Stored records
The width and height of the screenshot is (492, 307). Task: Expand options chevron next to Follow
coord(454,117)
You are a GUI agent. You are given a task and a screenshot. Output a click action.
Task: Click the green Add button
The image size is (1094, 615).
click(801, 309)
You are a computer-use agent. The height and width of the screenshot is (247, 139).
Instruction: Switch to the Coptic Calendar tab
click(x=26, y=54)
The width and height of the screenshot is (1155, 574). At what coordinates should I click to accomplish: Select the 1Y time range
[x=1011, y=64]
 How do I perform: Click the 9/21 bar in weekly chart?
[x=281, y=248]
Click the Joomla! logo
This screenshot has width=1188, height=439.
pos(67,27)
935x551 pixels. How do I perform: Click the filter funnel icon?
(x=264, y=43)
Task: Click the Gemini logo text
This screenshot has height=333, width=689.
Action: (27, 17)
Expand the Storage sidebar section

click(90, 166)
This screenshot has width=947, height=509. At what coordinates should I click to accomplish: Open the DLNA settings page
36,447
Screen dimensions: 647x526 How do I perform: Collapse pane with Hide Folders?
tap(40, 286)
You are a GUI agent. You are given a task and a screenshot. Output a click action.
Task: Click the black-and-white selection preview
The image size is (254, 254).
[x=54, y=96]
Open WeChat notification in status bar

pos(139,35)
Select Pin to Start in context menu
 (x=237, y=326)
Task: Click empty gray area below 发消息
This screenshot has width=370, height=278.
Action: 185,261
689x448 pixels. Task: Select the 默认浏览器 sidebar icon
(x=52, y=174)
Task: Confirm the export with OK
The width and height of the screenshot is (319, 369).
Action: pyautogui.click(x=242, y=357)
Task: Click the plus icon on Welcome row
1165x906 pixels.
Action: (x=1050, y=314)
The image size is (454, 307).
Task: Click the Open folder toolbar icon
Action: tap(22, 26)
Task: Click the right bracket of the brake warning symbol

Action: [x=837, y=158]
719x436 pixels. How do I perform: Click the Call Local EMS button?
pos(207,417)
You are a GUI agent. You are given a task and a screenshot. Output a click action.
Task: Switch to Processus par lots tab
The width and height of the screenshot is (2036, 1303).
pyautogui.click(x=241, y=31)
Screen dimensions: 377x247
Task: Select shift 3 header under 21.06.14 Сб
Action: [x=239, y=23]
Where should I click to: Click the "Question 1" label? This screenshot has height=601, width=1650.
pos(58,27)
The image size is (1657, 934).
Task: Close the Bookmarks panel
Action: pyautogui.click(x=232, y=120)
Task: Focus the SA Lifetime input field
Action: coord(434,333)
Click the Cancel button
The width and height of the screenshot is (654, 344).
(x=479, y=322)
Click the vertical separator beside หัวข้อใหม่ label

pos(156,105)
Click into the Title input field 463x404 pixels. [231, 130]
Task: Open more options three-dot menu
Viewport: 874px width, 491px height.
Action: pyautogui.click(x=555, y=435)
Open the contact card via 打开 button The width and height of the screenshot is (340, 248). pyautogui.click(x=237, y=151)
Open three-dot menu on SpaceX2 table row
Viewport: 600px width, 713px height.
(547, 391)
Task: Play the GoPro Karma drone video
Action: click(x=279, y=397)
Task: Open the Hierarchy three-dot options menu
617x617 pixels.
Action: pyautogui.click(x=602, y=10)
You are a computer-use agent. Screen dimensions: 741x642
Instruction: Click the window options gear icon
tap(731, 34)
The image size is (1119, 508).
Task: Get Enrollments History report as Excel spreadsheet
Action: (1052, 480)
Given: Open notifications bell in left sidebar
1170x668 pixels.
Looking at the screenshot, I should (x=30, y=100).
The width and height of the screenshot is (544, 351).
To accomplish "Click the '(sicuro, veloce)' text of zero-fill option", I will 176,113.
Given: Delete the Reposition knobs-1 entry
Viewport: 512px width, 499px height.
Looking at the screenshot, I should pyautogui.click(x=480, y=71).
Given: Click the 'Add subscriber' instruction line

> **Work instruction**:
Count how many lines in the records hold the string "computer"; reply with the number alone.

> **Answer**:
2